Today I am delighted to announce that Jen Hill is back to talk about how she met her husband Greg and give some sound wisdom for married couples walking through difficult circumstances (which is all of us at some point). Thanks for sharing Jen!
Just a week or so before I met my husband, I requested prayer at the end of a church service. I was at my home church, preparing for a big move to Texas because I was transferring to a university in Texas sight unseen. I knew no one. I had not visited the school. I had never even been to Texas.
Perhaps the reality of my impending jump into the unknown was beginning to become more obvious? Regardless, I was about to move thousands of miles away…and I needed prayer!
I still, to this day, struggle to see myself in any other light beside an obnoxiously Type A, OCD midwest girl. Yet I look back on my life journey and I see these pretty bold moves that I made, and it’s clear that I cannot count on myself to always see things accurately. I don’t know what drove me to pick a school in Texas. But I did, and the trajectory of my life shifted in a major way.
Someone prayed for me that day at church. I barely knew her, but as she prayed she suddenly began to weep. I won’t deny that it was a little awkward. She prayed for the upcoming move and transition to a new school and city, and she wept. Then she began to pray for my future husband. I remembering thinking, “Hey, wait! That wasn’t part of my request.” It’s funny now when I look back to that moment. I really had no idea what God had in store for me!
After her prayer concluded, as she was wiping her unexpected tears away, she began to plead with me concerning my future husband. She said in no uncertain terms that I needed to keep an open mind. She made me promise to remember that it would be someone unexpected and to give him a chance.

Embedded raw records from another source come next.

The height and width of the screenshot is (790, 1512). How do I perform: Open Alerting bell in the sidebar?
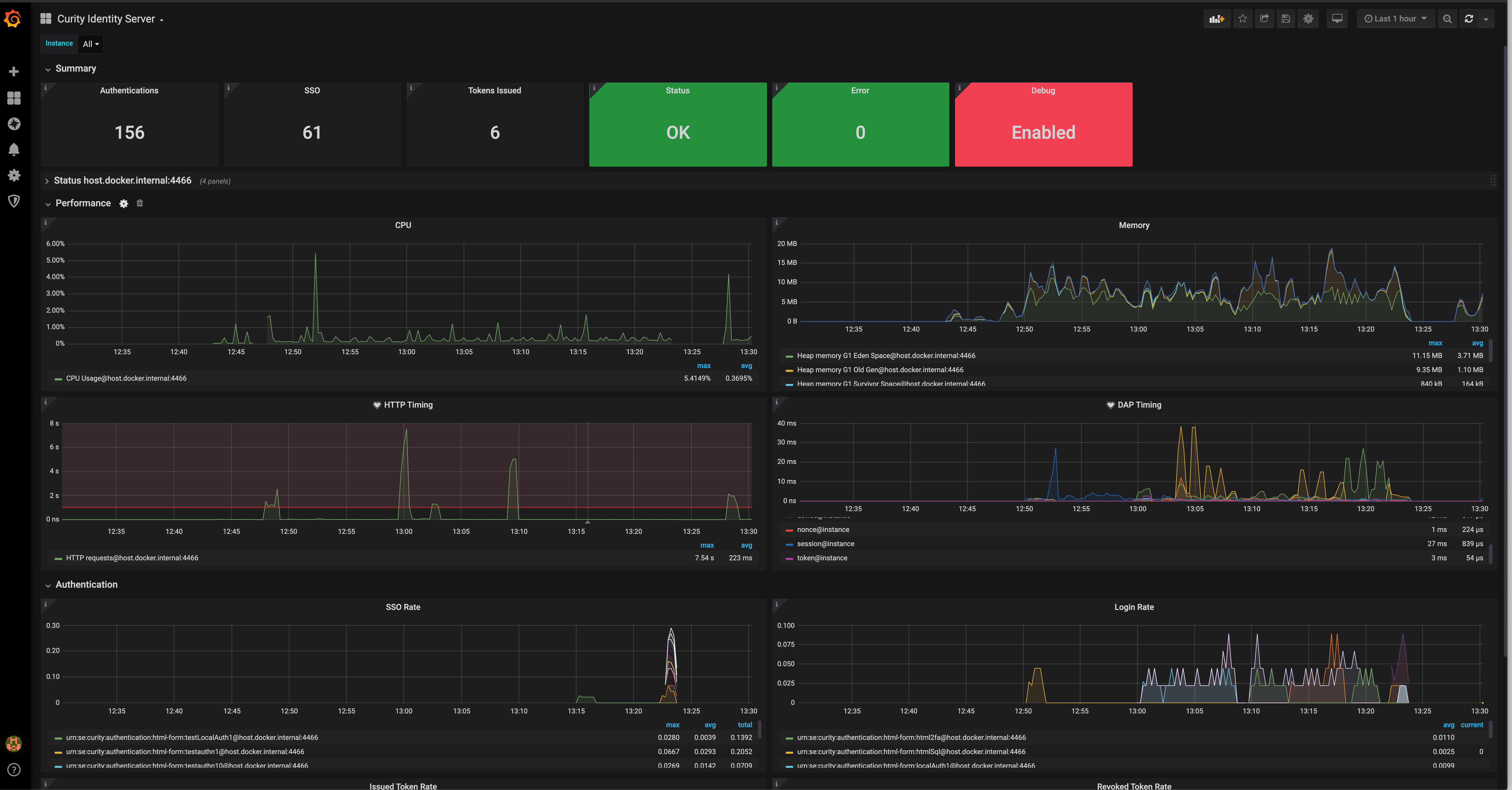coord(14,149)
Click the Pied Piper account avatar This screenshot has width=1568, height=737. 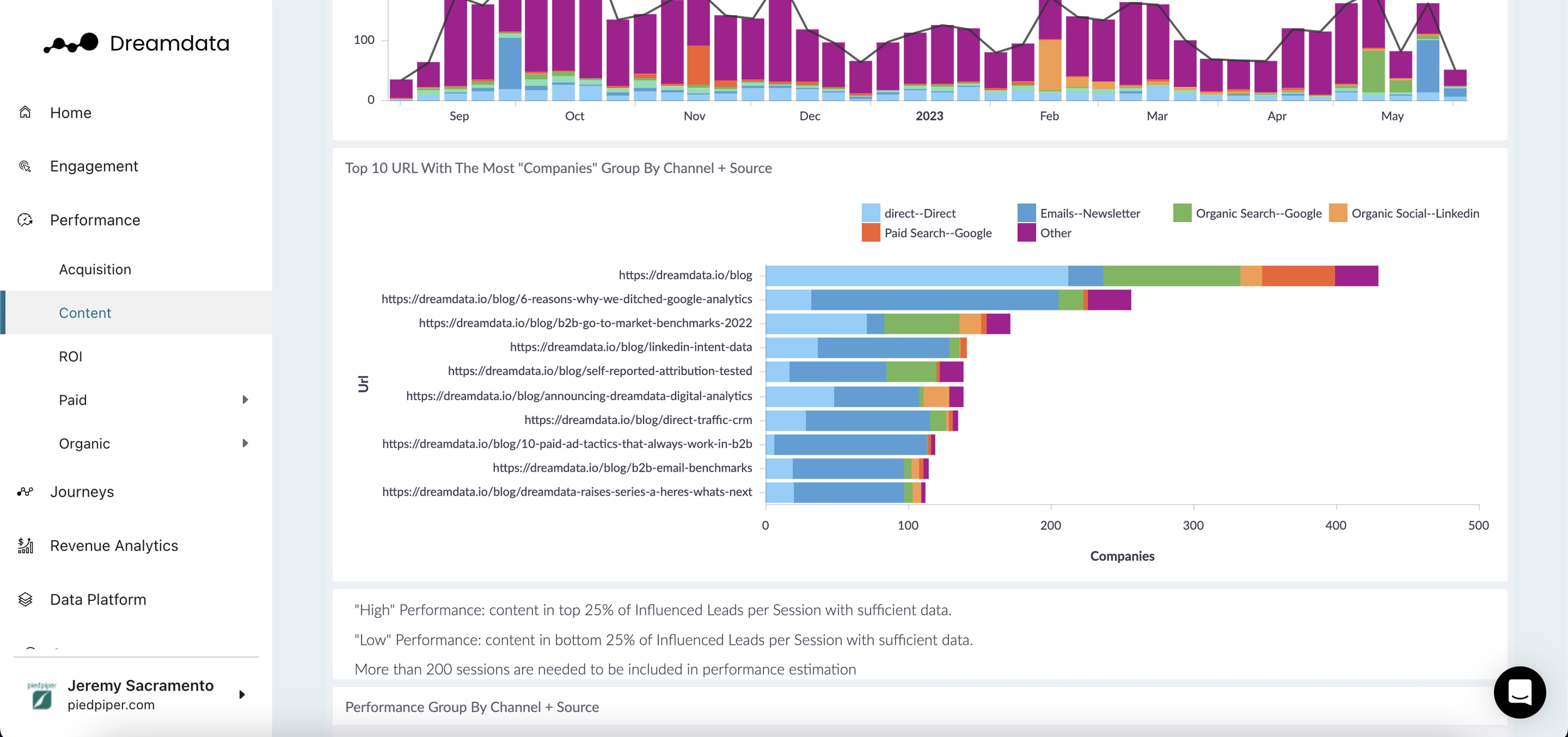point(42,695)
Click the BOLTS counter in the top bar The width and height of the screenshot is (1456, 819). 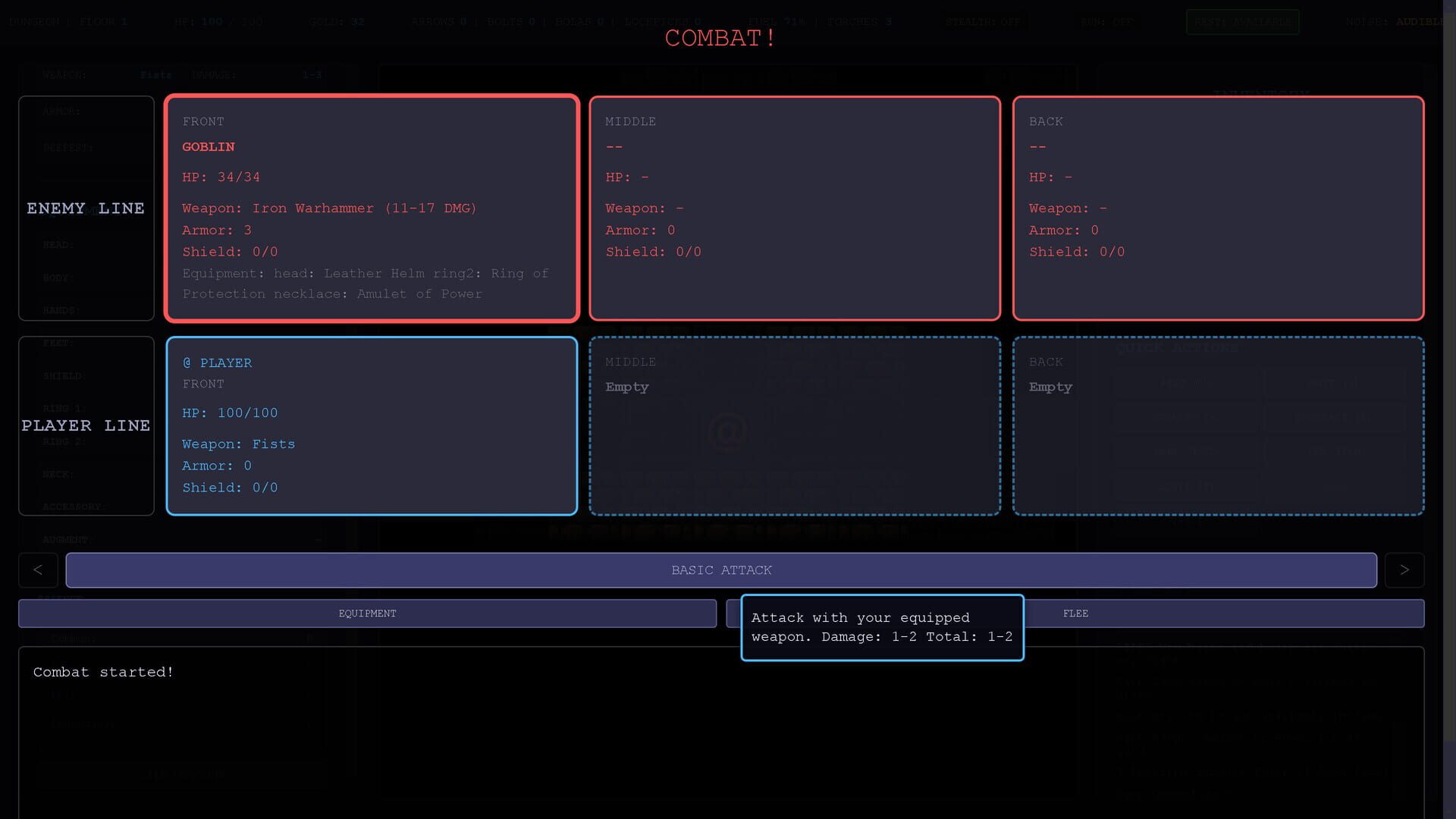510,21
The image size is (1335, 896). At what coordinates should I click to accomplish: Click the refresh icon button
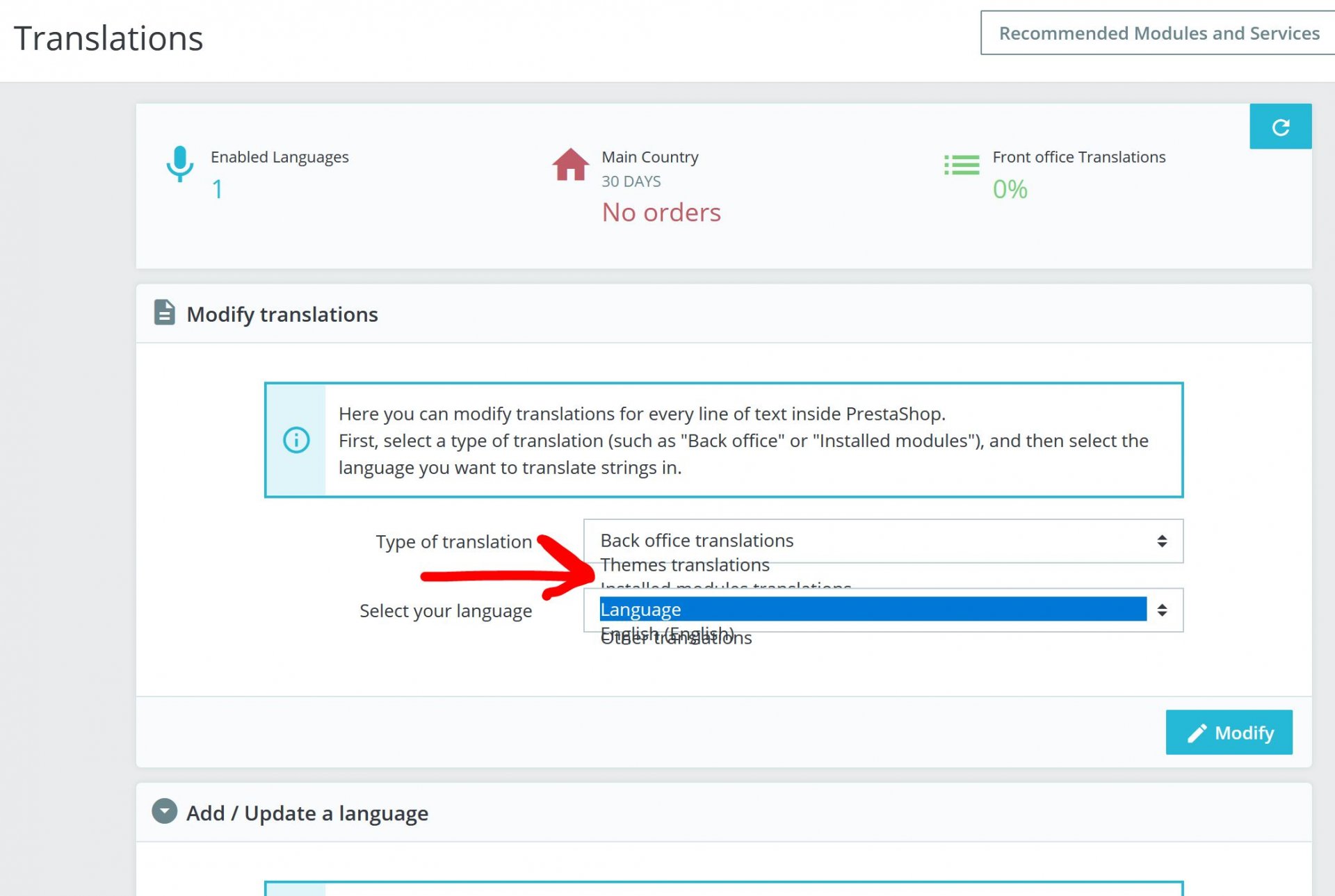point(1280,127)
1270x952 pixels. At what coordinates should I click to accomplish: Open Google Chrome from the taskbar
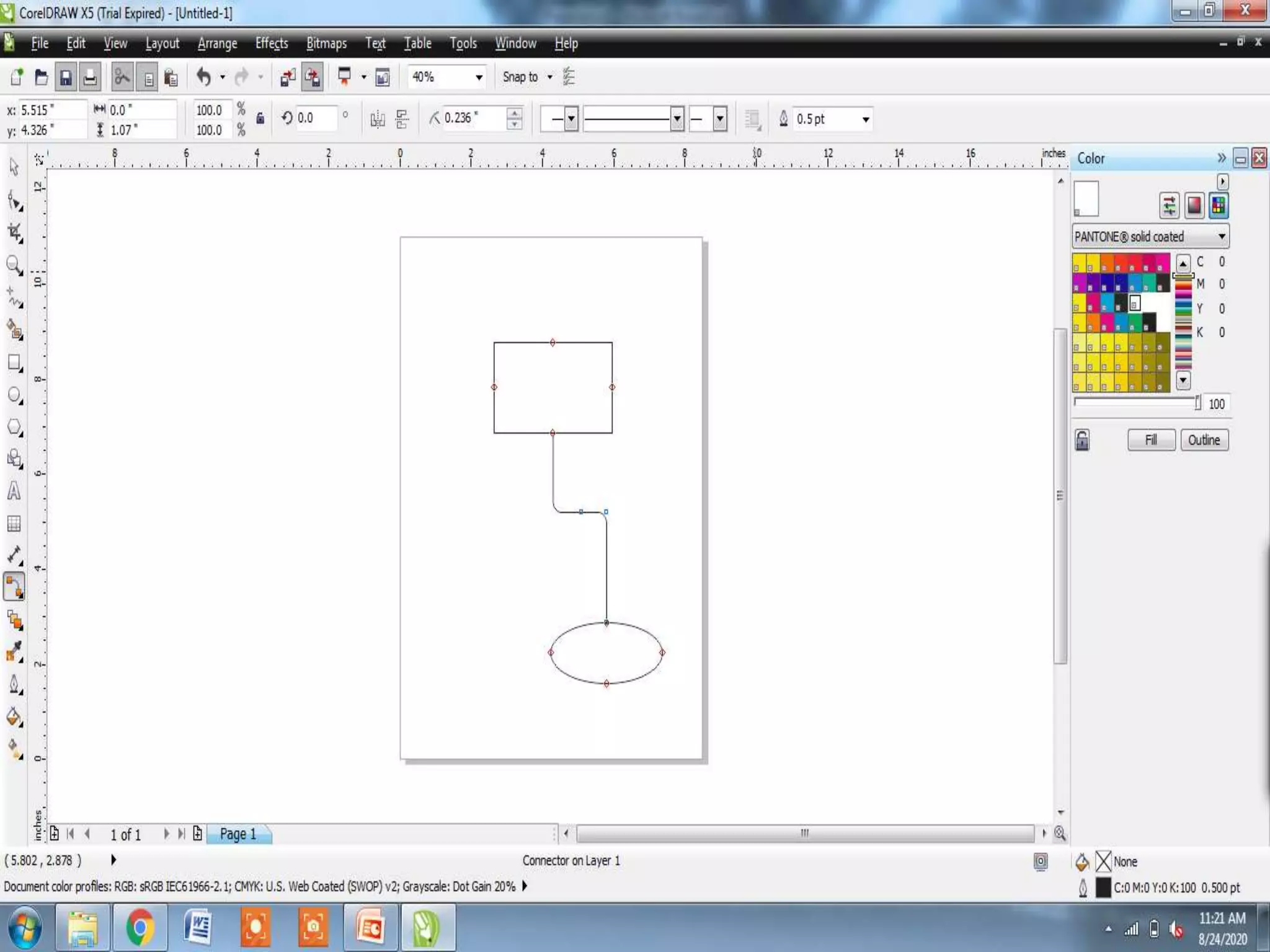point(140,927)
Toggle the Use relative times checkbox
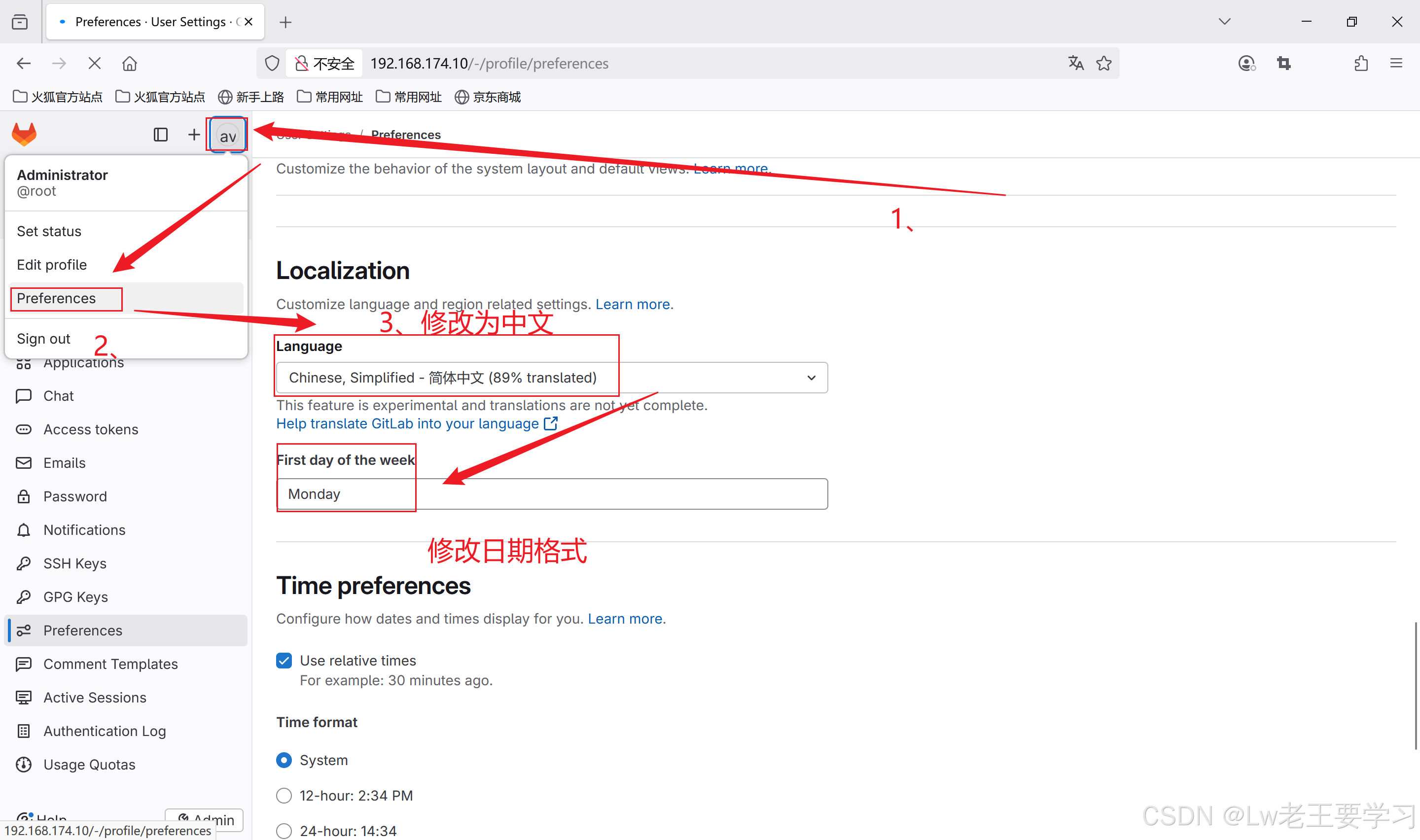The height and width of the screenshot is (840, 1420). pyautogui.click(x=284, y=661)
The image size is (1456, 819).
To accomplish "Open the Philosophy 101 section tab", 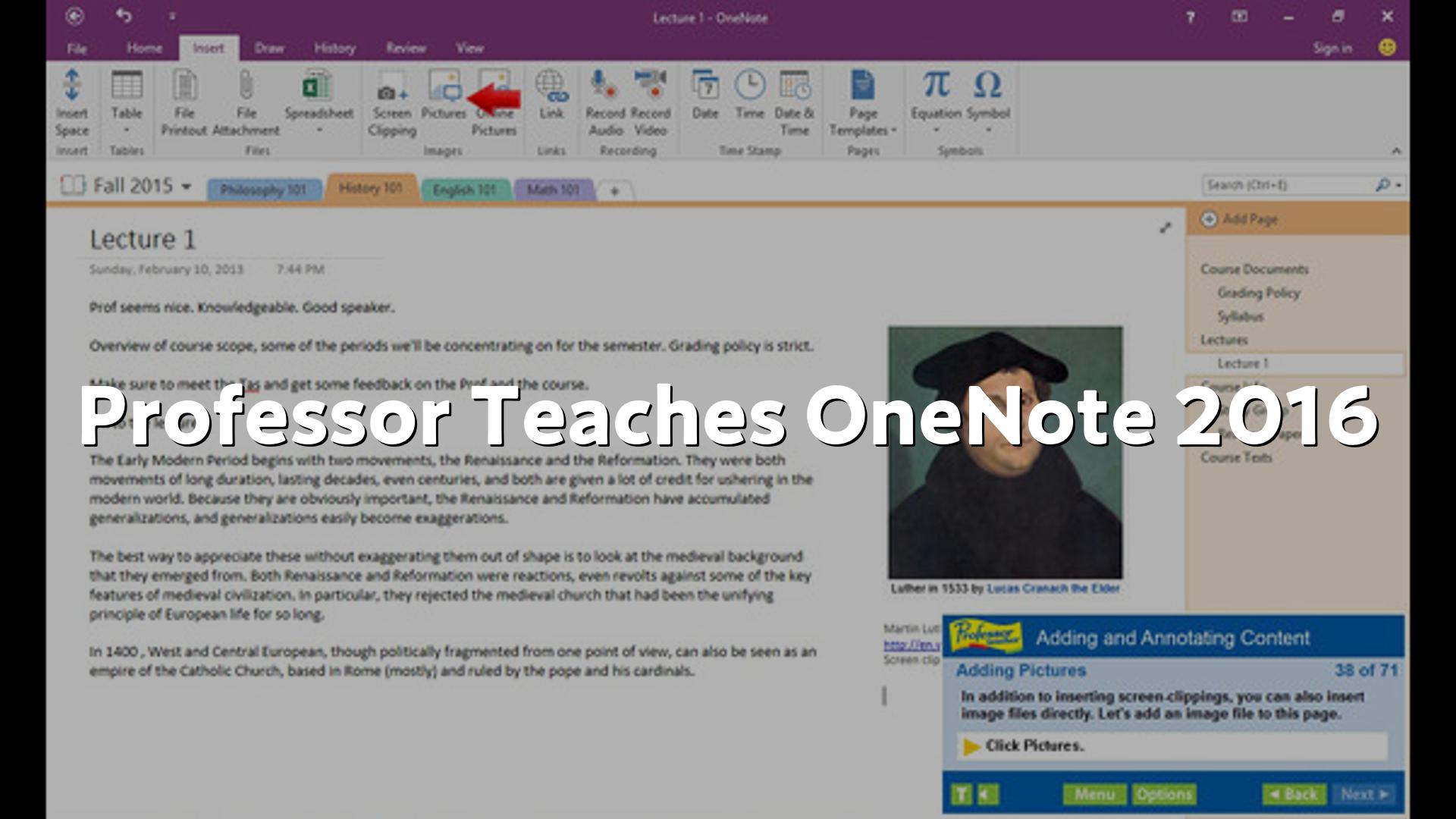I will [262, 190].
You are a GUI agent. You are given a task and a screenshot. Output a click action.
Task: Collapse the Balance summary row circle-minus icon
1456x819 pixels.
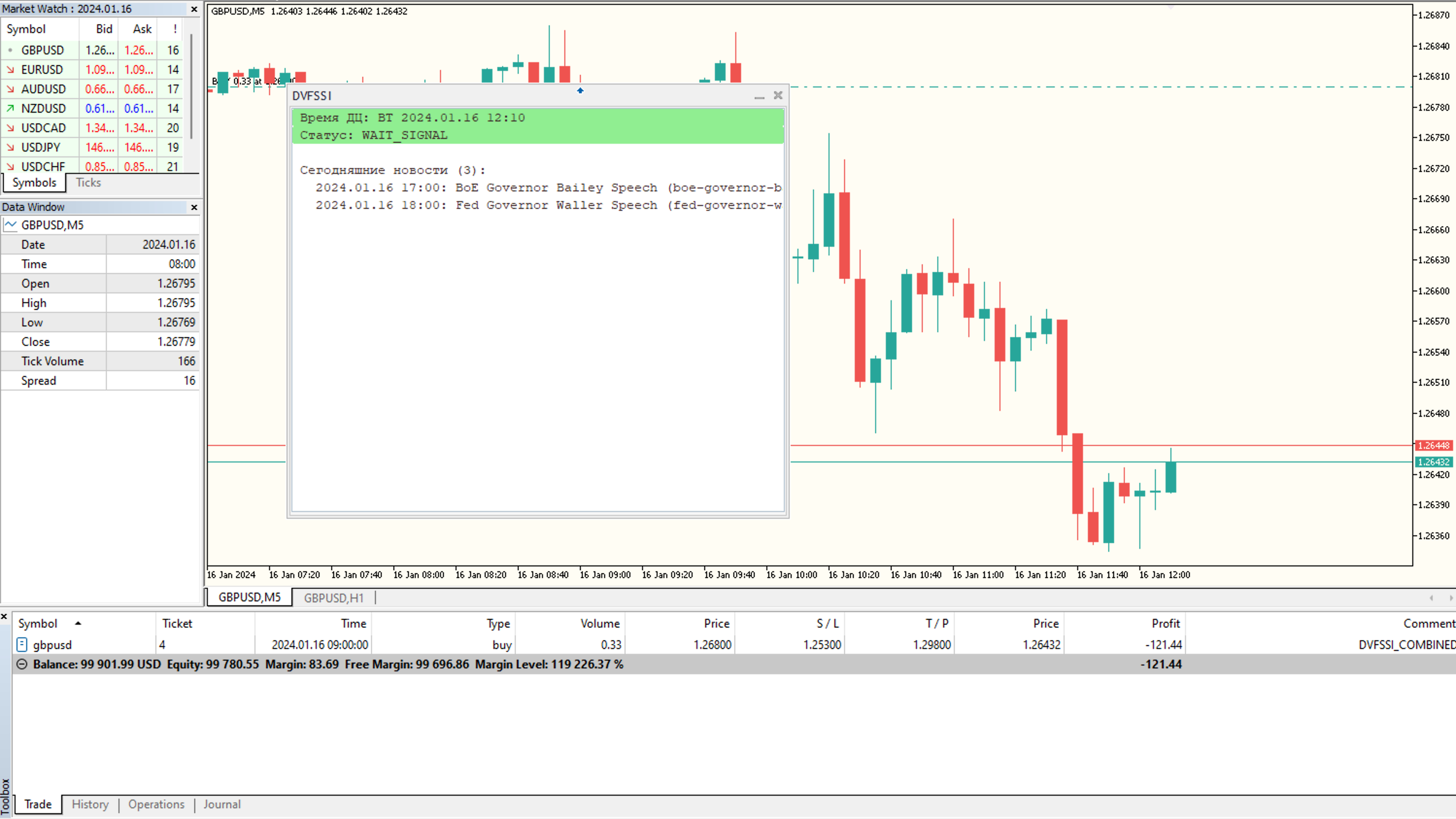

I’m simply just reporting what happened! True story. These are just a few of the minor details to the crazy way we connected!
Greg and I met just days after that church service. I walked into a classroom, and there he was. We were both communication majors and met in an elective course, something like Photography 101. I have fond memories of a few darkroom sessions where we were developing pictures we took of each other.
I was mysteriously drawn to this guy, but yet he was SO different from what I had envisioned for my future husband. I couldn’t shake the words from the emotional prayer warrior on my behalf, but, boy, did I try! Greg and I both tried to walk away from each other. We had one of those rocky dating relationships up until the point we got engaged. It makes no logical sense. We would break up but would just keep coming back to each other.
During the fall semester of our senior year, we were sitting in an upper level debate class. Up until that point in the semester we had always sat next to one another. Most everyone knew we were a couple. But on this particular day, we were sitting across the room from one another, and there was a vast ocean of frustration and complexity between us. We had broken up the night before. I’m fairly positive most people in that classroom picked up on the tension.
Our professor was announcing debate partners. We would be working closely with our assigned partner for the remainder of the semester. Any guesses on who got paired up that day? The Hill-Stevens debate team began! What a wild ride. We did get an A in that class, and we still lovingly debate as to who got us that A! (Me. Definitely me!)
Neither of us would have ever picked the other. It’s a mutually declared truth! So we had a lot of learning to do right off the bat. Initially, we struggled with even just basic communication. Considering we met because we were both majoring in COMMUNICATION the irony of that is not lost on me. We have completely different personalities and backgrounds…and we had quite the journey ahead of us. We knew we loved each other, but it was a crazy, hard to explain kind of love.
It’s easy to look back on those early years and downplay the trials that we experienced. Was it really that bad? I’ve learned, though, that it isn’t really helpful to compare trials and hardships. We were stretched in those early years. We had to struggle through it. We grew because of it. I’d like to think that all that hard stuff, all the moving, all the financial questions, all the extended family difficulties, having to learn how to communicate, learning to serve one another…all of it has given us muscle to bear the burdens we’ve faced in the last few years especially with having our son become a double amputee.
Looking back I can acknowledge that those early years of our relationship and starting a family WERE hard. It was good! But it was hard.
We have six children now. The oldest just turned 11! We will celebrate 13 years of marriage this year. One of the key ingredients for us has been our imperfect, but enduring, commitment to humility. Oh, we can debate, y’all! We’ve had to learn how to clothe ourselves in humility, listen, give, repent, change, grow…Jesus has been faithful to teach us.
The last several months have actually surprised us. It’s been a season where there seems to be a relentless barrage of unexpected hits. We come up for air, thinking surely this is it, only to be blindsided by the next, new challenge. We’re tired and weary, and this has made it a season ripe with potential for conflict. This is where the rubber meets the road! We’ve had to grow more, and put into practice the various elements that God has been faithfully fostering in our hearts throughout the years.
I can sense this being a season that refines, stretches, and ultimately strengthens us. We’re just so glad that Jesus is holding onto us. I’m grateful Greg has weathered the storms of life with me. We see our differences now, and it’s clear that we make a great team not despite the differences, but because of the differences. We complement each other! We called ourselves “Team Hill” from the get-go, and we’re holding on tight to each other, and to Jesus. What an unexpected, beautiful ride it has been so far!